Objetivos:
[1] Indique si cada afirmación concuerda con la reseña de El placer de los extraños y cite las palabras que lo deciden: (a) Schrader escribió el guion de la película. (b) Dante Spinotti fue el director de fotografía. (c) La partitura de Angelo Badalamenti se considera muy original.
[2] Según la reseña de El placer de los extraños, ¿en qué novela se basa el guion de Harold Pinter?
[3] Retome la reseña de El placer de los extraños a partir de su última oración y continúela.

Es posible que el espacio un tanto incómodo que
ocupa El placer de los extraños (The Comfort of Strangers, 1990) en el
seno de la filmografía de Paul Schrader se deba principalmente a que se trata, como
suele decirse de manera injustamente despectiva, de un “encargo”, sensación que
se acrecienta ante el hecho de que, al contrario de lo que suele ser habitual
en él, el realizador estadounidense no parte de un guion propio, sino de uno
escrito por Harold Pinter, y basado a su vez en otro material ajeno: la
magnífica novela de Ian McEwan El placer del viajero. Sin embargo, nada
de todo eso debería nublar la perspectiva sobre esta gran película, habida
cuenta de que no puede haber mayor coherencia que la elección para este
proyecto de un director como Schrader, más preocupado en la creación de
atmósferas y en explorar los sentimientos más íntimos de sus personajes que en
el desarrollo de un relato ortodoxo con planteamiento, nudo y desenlace. Por otro
lado, tampoco resulta en absoluto desatinado ver en la labor de puesta en
escena de Schrader el equivalente a la de un director de orquesta con talento
que sabe coordinar y sacar el mayor provecho posible de sus talentosos
colaboradores: no solo Pinter y McEwan, por descontado, sino también sus
intérpretes y el director de fotografía Dante Spinotti, quienes dan lo mejor de
sí mismos; acaso el único que desentone en parte sea Angelo Badalamenti,
responsable de una partitura musical excesivamente deudora de la sonoridad de
Nino Rota, a quien imita en no pocos momentos y puede que deliberadamente, erigiéndose
en la única aportación que chirría, por su falta de originalidad, en el
conjunto de una film, por lo demás, extremadamente personal.

Datos mostrados:
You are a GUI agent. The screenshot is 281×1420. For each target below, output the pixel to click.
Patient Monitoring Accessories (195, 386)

* * *

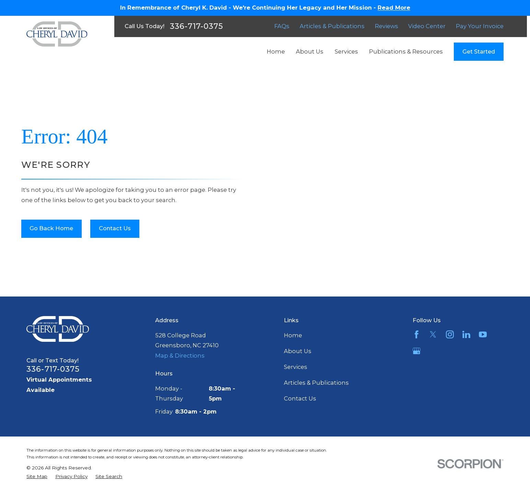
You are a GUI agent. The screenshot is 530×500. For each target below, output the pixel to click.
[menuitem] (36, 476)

Resultados:
[1]
(a) No: "el realizador estadounidense no parte de un guion propio, sino de uno escrito por Harold Pinter".
(b) Sí: "el director de fotografía Dante Spinotti".
(c) No: "la única aportación que chirría, por su falta de originalidad".

[2] En la novela de Ian McEwan El placer del viajero.

[3]
Si, como en mi caso, se ha tenido la ocasión de
leer la novela de Ian McEwan después de haber visto por primera vez la película,
resulta entonces altamente sugestivo el comprobar la meritoria adaptación
llevada a cabo por Pinter y Schrader. El libro, probablemente uno de los
mejores de McEwan o al menos de los mejores que he tenido ocasión de leerle,
hace gala de un lenguaje exquisito y una narración repleta de sugerencias, que
va avanzando y prendiendo en el ánimo del lector a golpe de densidad. Una
primera característica de la novela reside en el hecho de que, por más que su
acción transcurra íntegramente en Venecia, en ningún momento se menciona ni el
nombre de esta ciudad, ni el de sus espacios históricos más populares, ni
siquiera el de las famosísimas góndolas. Sin embargo, Venecia, o, mejor dicho,
una Venecia subjetiva y mental que impregna a los personajes como el agua de
lluvia, flota constantemente a lo largo de toda la narración.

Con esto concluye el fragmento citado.